Soppy bugger. He’d taken to
doing this. In the last few days Tom had found several messages, some
schmaltzier than others, hidden in the most unlikely of places so that he kept
stumbling across them. He sat looking at this one for some seconds with his
eyes stinging before he shoved it deep into the depths of his snow suit and
finished putting his boot on.
The
first stretch out of camp two was a bugger of scree and loose rock that camp
two sat on, which was hard to walk on in the dark, took time as it rolled and
shifted under your feet like walking on a steep shingle beach, and sapped
energy from your legs as you floundered over it. Beyond that was a walk over a
snowfield so gentle it might have been the nursery slopes of some ski resort if
you didn’t have to constantly check your path for snow bridges that would give
way as soon as you stepped on them. And that last section of the Cwm led to the
towering blue ice wall of the 5000 foot Lhotse Face. From there it was a long,
slow climb directly upwards, much of it on near vertical faces, ladders and
ropes and ice cliffs, and they planned to be several hours up it this morning
before the sun was full up and embarked on its daily job of making the mountain
less stable after the deep freeze of the night. They would ascend nearly 3000
feet today, an abrupt and vigorous increase in height over a relatively short
distance when up to now the gradient had risen gradually.
They
paused at the Bergschrund crevasse, the thirty foot wide crack in the mountain
where the Cwm ended and the Lhotse face began. It was like standing on the edge
of a canyon. Tom thought of it as another of her posterns, the crossing into
the deeper, private and demanding realms of her lands.
We
may not see her armies,
we
may not see her king
Her
fortress is a faithful heart,
her
pride is suffering…
Ladders
were roped together, balanced over the distance where as you walked, you saw
the bottomless, mighty wall of the other side of the canyon disappearing down
into the dark; textured layers of ice that dwarfed you. The majesty of it was
as powerful as the heart thudding long and lonely walk over that ladder in your
crampons, with nothing to hold on to but the two ropes you slid through your
hands. Watching Jake make that walk again to follow him made Tom’s heart thud
in his throat and dried his mouth more than the cold air did, watching his
every step intently with dread until he reached the other side. It was far
worse watching Jake do it than doing it himself.
And
then for grinding hours, they climbed. Concentration here was crucial; the
Lhotse Face had been responsible for so many deaths on Everest, and every step
had to be planned considered and placed with care with less and less breath in
your lungs and less oxygen in your muscles to do so. With every metre of
altitude you gained, your blood lost a little more oxygen to travel around your
body, leaving you drained, weaker, foggy brained and starved of calories,
dehydrated. And just as the ice chips they dislodged tumbled down the face
behind them, there was always the risk of falling rocks here, rolling down from
above and smashing into unwary climbers. They were about a third of the way on
the ropes up the Face towards camp three and daylight was starting to cast
across the ice when the radio crackled and a woman’s South African accent
emerged from the static.
“Mountain
Eagles. Jake, are you there?”
Jake
lifted the radio on his harness, pausing for a moment on the ropes and his
crampons dug into the ice, and checking the teeth of his jumar were gripping
before he leaned back.
“Shem,
what can I do for you?”
“Sorry
to bother you. I’ve got an urgent family call for you on the Sat phone? Paul.
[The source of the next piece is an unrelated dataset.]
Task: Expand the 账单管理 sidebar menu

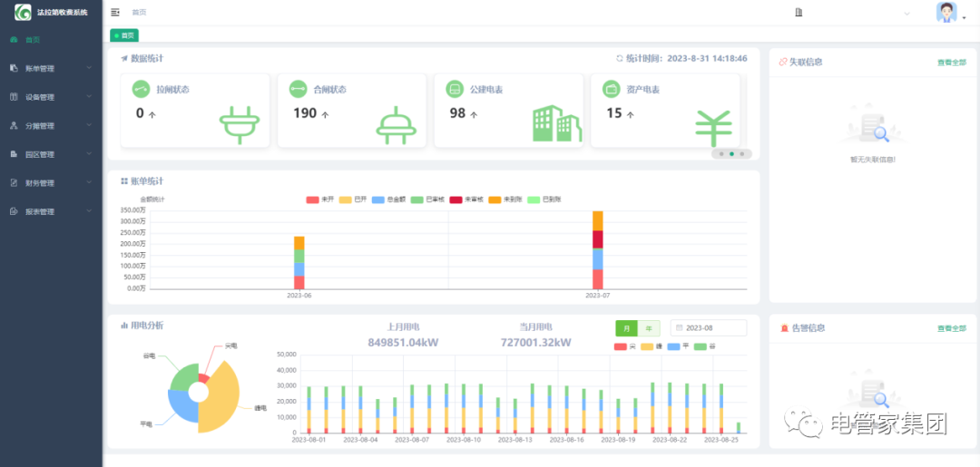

He says he needs to talk to you both.”
“Go
ahead.” Jake looked down to Tom who was climbing behind him, raising his
eyebrows as the radio hissed. Paul’s voice was unmistakeable.
“Jake?
Everyone’s fine, don’t panic. I need some help.”
“I’m
up a rope in Nepal at about ….” Jake glanced down the sheer slide of the Lhotse
face dropping away beneath them in the early light of dawn. “Six thousand, five
hundred metres. Sure, what can I do for you? What time is it there? Aren’t you
heading to bed yet?”
“Dale
is headed out on a lone camp, I’ve got a few things to do.” Paul sounded quite
cheerful about it. “You know how we do this for clients? We ask for letters
from their family for them to take up.”
And
Jake’s ranch lot would call without hesitation to every member of their family,
despite whether or not they were up a mountain at the time. The distance made
no odds to any of them. Tom, who had watched similar calls come to Jake and
seen his involvement and attachment to what many men would have seen as mundane
domestic stuff through the letters that somehow managed to reach them and
always kept on arriving wherever Jake was in the world, saw illumination and
warmth come into to Jake’s face and he nodded understanding, shifting his
position carefully on the rope. “Yep. We’re nowhere near email and right now we
need to think what we’re doing, can you call back in – say four hours? We can
dictate something to you then from both of us. Sorry about the time
difference.” Tom heard Paul laugh over the radio.
“Don’t
worry, I’m going to be up all night anyway. Talk to you later.” Jake let the
radio go and carried on climbing.
“Lone
camp?” Tom said behind him.
“I’ve
seen them do it with clients.” Jake’s sentences were slightly punctuated with
his need to breathe and climb at the same time. “They spend 48 hours out
camping by themselves on the ranch. Space to do some thinking outside, let the
quiet and the open air work on them. So either they or Dale have decided it
would be good for him. They usually ask the client’s family to send letters for
him to read while he’s there. Share what’s best about their relationships,
challenge whatever is a problem in the relationship that needs fixing, if
necessary the terms on which the relationship can continue. They’ve had clients
who have taken some pretty tough letters out there with them. I don’t think
Dale’s got anything to worry about.”
No,
Dale would state any issues he needed to address in his relationships himself,
first and far more strictly than any of them could: that wasn’t the kind of
challenge he really needed at all. What he needed was exactly the kind of
approach Jake would take. Tom flushed slightly under his face protector,
reaching for another hand hold and thinking of himself last night.
No, I won’t, I can’t.
It’s ok. It’s all right, I think we can
do this.
No
barking, no reproach. When Jake talked like that, it was possible to believe
they could do absolutely anything.
Dorje
was not far above them. Tom suspected he had been hanging back on purpose,
keeping a watchful eye out for them although he climbed with the lightness,
speed and strength that was typical of so many of the Sherpa men, and he could
have been well ahead of them if he’d wanted to be. He smiled at them as they
caught him up, nodding from beneath his red and yellow wool knitted hat above
his black down suit, moving at a steady pace that matched theirs.
“Is
a beautiful day. She very beautiful on day like this.”
She
was. Majestic and gigantic, like something sprung from the writings of Jules
Verne. Another world, a silent and carved one.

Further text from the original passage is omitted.